Endodontia — Clínica Dentária do Porto

Em situações em que o dente se encontra muito destruído por cárie dentária, fracturas, traumatismos ou desgaste acentuado e em que há comprometimento da polpa (tecido que contém o nervo e vasos sanguíneos do dente), é necessário desvitalizá-lo, para que possa ser mantido na cavidade oral. A desvitalização consiste na eliminação da polpa (nervo) do interior da câmara pulpar e dos canais radiculares e, posteriormente, no selamento destes de forma hermética com material sólido que evite futuras complicações, permitindo assim manter o dente a ocupar o seu espaço e a sua função.

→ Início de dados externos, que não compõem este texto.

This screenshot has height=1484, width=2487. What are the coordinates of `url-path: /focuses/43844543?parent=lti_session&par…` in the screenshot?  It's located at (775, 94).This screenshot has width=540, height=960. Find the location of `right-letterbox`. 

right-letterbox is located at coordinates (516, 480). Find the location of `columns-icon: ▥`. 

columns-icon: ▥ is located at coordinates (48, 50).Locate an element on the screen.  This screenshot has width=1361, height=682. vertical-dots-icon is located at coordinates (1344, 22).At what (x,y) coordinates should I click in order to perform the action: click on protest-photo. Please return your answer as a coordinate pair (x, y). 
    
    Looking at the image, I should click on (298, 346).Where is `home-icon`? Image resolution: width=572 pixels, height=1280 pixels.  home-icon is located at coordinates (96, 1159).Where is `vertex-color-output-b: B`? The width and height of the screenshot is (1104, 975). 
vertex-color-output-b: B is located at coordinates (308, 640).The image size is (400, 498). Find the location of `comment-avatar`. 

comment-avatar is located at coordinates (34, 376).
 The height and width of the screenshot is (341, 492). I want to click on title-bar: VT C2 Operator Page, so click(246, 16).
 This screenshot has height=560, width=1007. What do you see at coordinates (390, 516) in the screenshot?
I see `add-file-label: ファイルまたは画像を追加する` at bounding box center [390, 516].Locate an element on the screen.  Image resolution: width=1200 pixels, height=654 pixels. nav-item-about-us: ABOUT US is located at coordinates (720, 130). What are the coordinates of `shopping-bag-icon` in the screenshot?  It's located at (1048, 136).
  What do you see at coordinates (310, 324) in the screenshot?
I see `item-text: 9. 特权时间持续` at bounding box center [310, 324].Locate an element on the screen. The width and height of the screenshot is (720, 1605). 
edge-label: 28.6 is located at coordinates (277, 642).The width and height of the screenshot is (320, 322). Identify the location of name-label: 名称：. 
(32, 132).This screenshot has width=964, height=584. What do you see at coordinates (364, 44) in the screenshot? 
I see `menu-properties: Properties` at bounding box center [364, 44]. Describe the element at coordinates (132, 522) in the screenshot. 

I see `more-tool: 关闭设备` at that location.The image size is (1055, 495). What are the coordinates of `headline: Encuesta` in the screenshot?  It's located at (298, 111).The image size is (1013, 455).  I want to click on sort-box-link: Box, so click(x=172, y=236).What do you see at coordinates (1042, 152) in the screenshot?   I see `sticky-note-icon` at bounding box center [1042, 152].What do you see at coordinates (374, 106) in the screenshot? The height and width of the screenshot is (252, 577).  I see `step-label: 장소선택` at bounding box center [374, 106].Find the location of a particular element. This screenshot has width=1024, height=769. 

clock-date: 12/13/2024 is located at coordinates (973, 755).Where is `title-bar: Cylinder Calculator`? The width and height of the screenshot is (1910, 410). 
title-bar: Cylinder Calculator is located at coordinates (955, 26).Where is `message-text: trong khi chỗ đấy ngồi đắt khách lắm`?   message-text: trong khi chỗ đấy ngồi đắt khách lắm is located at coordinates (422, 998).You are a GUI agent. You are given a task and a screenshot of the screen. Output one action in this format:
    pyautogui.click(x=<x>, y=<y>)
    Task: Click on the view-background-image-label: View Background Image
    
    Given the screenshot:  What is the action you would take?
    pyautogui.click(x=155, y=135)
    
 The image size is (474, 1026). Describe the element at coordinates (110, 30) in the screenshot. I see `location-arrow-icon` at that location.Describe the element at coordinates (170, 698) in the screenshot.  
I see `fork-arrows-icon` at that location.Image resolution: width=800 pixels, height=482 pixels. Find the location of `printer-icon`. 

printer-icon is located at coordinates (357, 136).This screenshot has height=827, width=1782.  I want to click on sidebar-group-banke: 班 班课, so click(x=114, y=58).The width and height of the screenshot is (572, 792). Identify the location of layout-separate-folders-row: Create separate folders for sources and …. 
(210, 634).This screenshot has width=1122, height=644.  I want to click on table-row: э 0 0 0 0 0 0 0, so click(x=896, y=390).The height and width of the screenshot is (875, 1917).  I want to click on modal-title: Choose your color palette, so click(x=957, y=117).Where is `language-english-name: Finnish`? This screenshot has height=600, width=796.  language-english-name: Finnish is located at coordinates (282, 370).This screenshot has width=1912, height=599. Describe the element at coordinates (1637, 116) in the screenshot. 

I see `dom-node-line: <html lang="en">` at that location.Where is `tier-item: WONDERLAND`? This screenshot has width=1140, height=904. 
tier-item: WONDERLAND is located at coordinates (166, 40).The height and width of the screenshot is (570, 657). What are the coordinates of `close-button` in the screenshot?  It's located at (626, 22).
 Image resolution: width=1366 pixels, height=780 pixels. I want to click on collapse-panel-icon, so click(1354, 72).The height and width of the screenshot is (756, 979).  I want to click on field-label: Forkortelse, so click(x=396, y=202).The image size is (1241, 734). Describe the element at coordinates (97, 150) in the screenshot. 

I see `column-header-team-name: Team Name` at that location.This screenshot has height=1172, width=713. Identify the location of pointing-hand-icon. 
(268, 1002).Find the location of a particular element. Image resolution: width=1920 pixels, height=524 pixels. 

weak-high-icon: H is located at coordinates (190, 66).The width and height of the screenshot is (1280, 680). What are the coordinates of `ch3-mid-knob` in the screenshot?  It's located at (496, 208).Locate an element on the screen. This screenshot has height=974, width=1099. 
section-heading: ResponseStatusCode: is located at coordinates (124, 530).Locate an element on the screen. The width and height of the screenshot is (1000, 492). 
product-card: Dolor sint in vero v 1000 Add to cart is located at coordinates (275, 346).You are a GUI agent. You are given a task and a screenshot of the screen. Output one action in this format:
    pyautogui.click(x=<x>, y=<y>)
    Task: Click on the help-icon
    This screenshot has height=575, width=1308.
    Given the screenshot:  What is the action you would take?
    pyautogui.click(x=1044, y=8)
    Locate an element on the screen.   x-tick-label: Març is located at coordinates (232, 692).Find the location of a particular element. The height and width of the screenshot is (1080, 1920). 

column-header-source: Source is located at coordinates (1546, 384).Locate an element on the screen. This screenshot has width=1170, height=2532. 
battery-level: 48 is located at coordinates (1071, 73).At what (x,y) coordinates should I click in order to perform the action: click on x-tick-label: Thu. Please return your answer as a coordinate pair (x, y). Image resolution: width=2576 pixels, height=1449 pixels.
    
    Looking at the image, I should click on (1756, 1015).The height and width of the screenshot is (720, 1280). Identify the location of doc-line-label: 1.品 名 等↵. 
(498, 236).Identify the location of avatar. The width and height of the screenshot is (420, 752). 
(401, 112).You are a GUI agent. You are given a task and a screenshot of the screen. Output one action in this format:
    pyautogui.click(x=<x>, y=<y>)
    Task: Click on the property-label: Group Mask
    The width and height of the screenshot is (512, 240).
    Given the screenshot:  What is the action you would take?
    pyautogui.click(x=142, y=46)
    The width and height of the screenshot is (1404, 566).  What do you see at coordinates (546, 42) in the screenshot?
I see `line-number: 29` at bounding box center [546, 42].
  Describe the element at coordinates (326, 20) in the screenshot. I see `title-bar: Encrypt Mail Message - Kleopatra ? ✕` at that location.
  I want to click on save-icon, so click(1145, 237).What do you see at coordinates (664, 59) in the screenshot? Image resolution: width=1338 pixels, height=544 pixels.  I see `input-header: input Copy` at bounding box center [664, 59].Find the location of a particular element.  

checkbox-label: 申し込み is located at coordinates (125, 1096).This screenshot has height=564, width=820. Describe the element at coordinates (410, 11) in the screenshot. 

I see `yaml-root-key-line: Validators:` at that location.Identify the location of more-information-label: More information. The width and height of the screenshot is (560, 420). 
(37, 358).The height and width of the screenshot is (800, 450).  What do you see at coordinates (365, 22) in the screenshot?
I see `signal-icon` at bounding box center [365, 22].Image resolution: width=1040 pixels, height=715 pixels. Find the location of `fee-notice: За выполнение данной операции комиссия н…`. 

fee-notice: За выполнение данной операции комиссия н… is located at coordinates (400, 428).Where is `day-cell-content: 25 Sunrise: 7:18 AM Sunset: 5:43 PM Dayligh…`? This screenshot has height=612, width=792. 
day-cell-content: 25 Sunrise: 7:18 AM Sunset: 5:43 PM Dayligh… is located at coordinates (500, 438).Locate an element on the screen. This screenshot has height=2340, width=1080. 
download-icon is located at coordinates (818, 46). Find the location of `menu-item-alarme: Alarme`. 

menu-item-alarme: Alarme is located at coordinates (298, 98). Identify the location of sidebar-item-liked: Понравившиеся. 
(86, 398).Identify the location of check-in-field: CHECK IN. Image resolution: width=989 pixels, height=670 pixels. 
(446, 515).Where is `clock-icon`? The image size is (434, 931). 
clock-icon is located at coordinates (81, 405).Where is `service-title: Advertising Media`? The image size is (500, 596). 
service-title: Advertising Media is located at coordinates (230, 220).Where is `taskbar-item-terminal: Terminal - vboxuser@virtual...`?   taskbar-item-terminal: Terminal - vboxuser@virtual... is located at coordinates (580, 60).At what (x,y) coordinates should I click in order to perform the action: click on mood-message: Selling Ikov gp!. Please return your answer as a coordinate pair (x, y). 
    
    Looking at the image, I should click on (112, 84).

Quando é preciso desvitalizar um dente

Nem toda a dor de dentes leva a uma desvitalização, mas há sinais que a tornam provável: dor espontânea, que aparece sem estímulo e agrava à noite; sensibilidade ao frio ou ao calor que se mantém depois de o estímulo desaparecer; dor ao morder num dente em concreto; um dente que escureceu depois de um traumatismo; inchaço da gengiva junto à raiz ou uma pequena fístula por onde drena pus. Existe também o caso oposto — uma polpa que perde vitalidade sem dor nenhuma e só é descoberta numa radiografia de rotina —, e é uma das razões pelas quais vale a pena a consulta periódica.

Como decorre o tratamento

O tratamento faz-se sob anestesia local e com o dente isolado do resto da boca por um dique de borracha, que impede a saliva de contaminar os canais. Abre-se um acesso pela face de mastigação ou pela face interior do dente, remove-se o conteúdo da câmara e dos canais, mede-se o comprimento de cada canal, limpa-se e desinfecta-se por instrumentação e irrigação e, quando o canal está seco e sem sintomas, sela-se de forma hermética. Consoante o dente — um incisivo tem tipicamente um canal, um molar tem três ou quatro — e consoante o estado em que chega, pode fazer-se numa só sessão ou em duas, com uma medicação intermédia entre elas. Radiografias em vários momentos confirmam o trajecto e o selamento.

Depois do tratamento

É normal algum desconforto ao morder durante alguns dias, que cede com a analgesia habitual; dor forte ou crescente deve ser comunicada. O ponto que mais vezes se subestima é o que vem a seguir: um dente desvitalizado perdeu estrutura e ficou mais frágil, pelo que a restauração definitiva — e, nos dentes de trás, muitas vezes uma coroa — faz parte do tratamento e não é um extra adiável. Fracturas em dentes que ficaram anos com uma restauração provisória são uma causa evitável de extracção. Feita a restauração, o dente escova-se e usa-se como qualquer outro e é reavaliado nas consultas de controlo.